И Мокашов пояснил, что всему виной атомный взрыв, когда летят на военных спутниках ко всем чертям все эти транзисторы-резисторы. И не только в этом, даже нежные космические лучи работают на износ. Всё дело во времени. А выходом – пневмоавтоматика управления, пневматический мозг. И повинуясь внезапному желанию, он рассказал и про межпланетный прогноз. Про таинственность солнечных пятен, вспышек-взрывов на Солнце с магнитными извержениями и сбоями тепловой машины планеты, колебаниями земной оси, полярными сияниями, эпидемиями самоубийств, вариациями урожайности, рождаемости, смертности.
– Вы знаете, – взглянул серьёзно Протопопов, – мы ведь тоже этим занимаемся. У Левковича своя оригинальная идея разгона космических лучей. И в той вашей-не вашей статье он нашел какую-то зацепочку. Ведь как бывает – не знаешь, где найдёшь. Но у него чистая теория. А у вас… Мне ваша идея нравится. Стоит подумать. Можно даже создать особое КБ и головной сделать, скажем, нашу кафедру. Почему бы и нет? Подумайте. Очень вас прошу. И не тяните с этим.
– Не зарывайте в землю свой талант, – попрощался Протопопов. – Готов хоть сейчас предложить вам место на кафедре. Поверьте, за новым мы здесь тщательно следим… У нас – безтемье.
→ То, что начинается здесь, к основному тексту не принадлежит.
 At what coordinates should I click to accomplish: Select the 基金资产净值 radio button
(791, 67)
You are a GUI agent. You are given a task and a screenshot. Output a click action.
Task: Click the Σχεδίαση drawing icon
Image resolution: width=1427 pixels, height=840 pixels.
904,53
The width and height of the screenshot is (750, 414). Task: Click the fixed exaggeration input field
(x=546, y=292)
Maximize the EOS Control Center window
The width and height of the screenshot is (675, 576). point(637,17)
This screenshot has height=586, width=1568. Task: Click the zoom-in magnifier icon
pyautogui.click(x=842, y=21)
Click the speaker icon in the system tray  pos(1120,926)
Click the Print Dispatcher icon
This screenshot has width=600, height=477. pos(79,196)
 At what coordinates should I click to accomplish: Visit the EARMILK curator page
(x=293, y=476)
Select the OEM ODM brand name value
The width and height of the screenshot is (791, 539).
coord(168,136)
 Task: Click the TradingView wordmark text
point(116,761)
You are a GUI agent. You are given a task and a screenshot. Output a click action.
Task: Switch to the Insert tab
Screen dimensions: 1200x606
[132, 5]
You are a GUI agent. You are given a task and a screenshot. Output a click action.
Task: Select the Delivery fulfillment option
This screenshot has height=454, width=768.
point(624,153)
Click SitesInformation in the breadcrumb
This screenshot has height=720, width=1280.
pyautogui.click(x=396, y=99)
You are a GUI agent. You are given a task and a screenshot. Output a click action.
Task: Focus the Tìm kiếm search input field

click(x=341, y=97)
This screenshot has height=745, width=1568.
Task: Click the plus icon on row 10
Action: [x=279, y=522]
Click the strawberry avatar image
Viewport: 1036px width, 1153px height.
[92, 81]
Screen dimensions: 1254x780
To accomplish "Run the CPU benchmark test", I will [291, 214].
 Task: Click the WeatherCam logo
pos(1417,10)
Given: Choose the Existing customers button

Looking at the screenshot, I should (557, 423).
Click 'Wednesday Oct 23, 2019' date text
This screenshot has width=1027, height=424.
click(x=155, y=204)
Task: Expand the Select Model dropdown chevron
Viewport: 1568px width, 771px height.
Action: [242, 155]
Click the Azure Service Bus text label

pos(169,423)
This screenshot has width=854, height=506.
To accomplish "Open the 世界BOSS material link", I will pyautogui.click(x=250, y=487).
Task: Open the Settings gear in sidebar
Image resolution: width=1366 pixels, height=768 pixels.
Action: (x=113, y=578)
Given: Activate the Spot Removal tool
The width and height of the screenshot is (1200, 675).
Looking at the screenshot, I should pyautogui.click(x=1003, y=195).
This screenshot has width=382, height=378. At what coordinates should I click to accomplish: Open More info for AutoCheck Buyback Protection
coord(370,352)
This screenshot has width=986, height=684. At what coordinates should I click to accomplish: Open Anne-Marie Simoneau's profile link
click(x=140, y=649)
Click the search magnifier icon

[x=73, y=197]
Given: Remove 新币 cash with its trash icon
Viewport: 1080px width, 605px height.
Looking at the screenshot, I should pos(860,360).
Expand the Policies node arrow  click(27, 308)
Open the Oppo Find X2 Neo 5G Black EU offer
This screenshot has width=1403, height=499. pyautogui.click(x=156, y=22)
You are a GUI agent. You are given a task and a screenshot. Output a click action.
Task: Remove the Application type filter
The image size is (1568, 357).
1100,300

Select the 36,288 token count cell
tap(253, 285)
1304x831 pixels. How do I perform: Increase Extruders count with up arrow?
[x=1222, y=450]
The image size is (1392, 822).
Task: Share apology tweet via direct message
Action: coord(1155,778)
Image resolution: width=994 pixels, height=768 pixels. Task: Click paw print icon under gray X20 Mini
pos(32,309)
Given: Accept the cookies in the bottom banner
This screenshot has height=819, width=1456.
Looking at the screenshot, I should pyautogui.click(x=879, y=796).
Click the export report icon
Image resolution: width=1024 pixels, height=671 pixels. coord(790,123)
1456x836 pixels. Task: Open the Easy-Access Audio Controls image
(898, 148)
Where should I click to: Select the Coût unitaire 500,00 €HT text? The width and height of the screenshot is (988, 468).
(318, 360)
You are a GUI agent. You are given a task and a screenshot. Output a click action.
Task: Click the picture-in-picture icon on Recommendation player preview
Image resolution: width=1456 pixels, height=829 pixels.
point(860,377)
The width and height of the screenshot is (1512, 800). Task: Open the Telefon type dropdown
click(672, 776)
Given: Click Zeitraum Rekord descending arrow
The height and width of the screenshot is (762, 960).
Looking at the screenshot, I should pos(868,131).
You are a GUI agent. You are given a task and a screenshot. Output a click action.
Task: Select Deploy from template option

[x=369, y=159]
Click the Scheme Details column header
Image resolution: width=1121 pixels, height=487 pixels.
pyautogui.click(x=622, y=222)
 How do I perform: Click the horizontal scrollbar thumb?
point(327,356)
От космоса нас оттёрли более крупные киты. Как будто космос – частная лавочка, а они – собаки на сене. Соперничаем нетривиальными решениями. Простой пример. Мы попросили вашего железа для демонстрационного зала: остатки ракет. Письма писали, добивались, а затем поинтересовались: где у вас свалка? И столько нужного для нашего демзала привезли. Вам некогда. Вы орлами летите вперёд. Мы же – воробьи, и нам годятся крохи с барского стола.
И Мокашов согласно кивал.
– У нас ведь как. На всё рук не хватает. В начале века придумали автомобиль. Не думали же, что на нём возить, занимались техникой. Считали, что грузы найдутся. Действительно, нашлись. И мы в подобном периоде. Болтается, скажем, теперь по Вселенной совершенная АМС, и что мы имеем с её бесконечного путешествия?
Затем в коридорах сделалось тихо – закончился перерыв, а они всё ходили взад – вперёд по цокольному коридору. Протопопов повторял:
– Вам непременно необходимо в науку. Пока мозг не закаменел. От вас приехал один, орденоносец, человек заслуженный. В чём, – говорю, – дифферент ваших научных посягательств? Он называет какой-то блок. Возможно, важный и нужный. Только наука блоками не занимается.
– Я молодой специалист и обязан…
– Никому и ничего вы, поверьте мне, не обязаны, – перебил его Протопопов. – Положение лишь с виду безвыходное, как в автобусе над задней дверью надпись: "Нет выхода", а все выходят. Как у вас с диссертацией? Тему выбрали? О космосе у нас всё "на ура". "Посчитано на машине" – аплодисменты, " Подтверждено в космосе” – бурные несмолкаемые овации, все встают. Вас подвезти? Пешком ходите? Похвально. Не пропадайте с нашего горизонта. Очень вас прошу.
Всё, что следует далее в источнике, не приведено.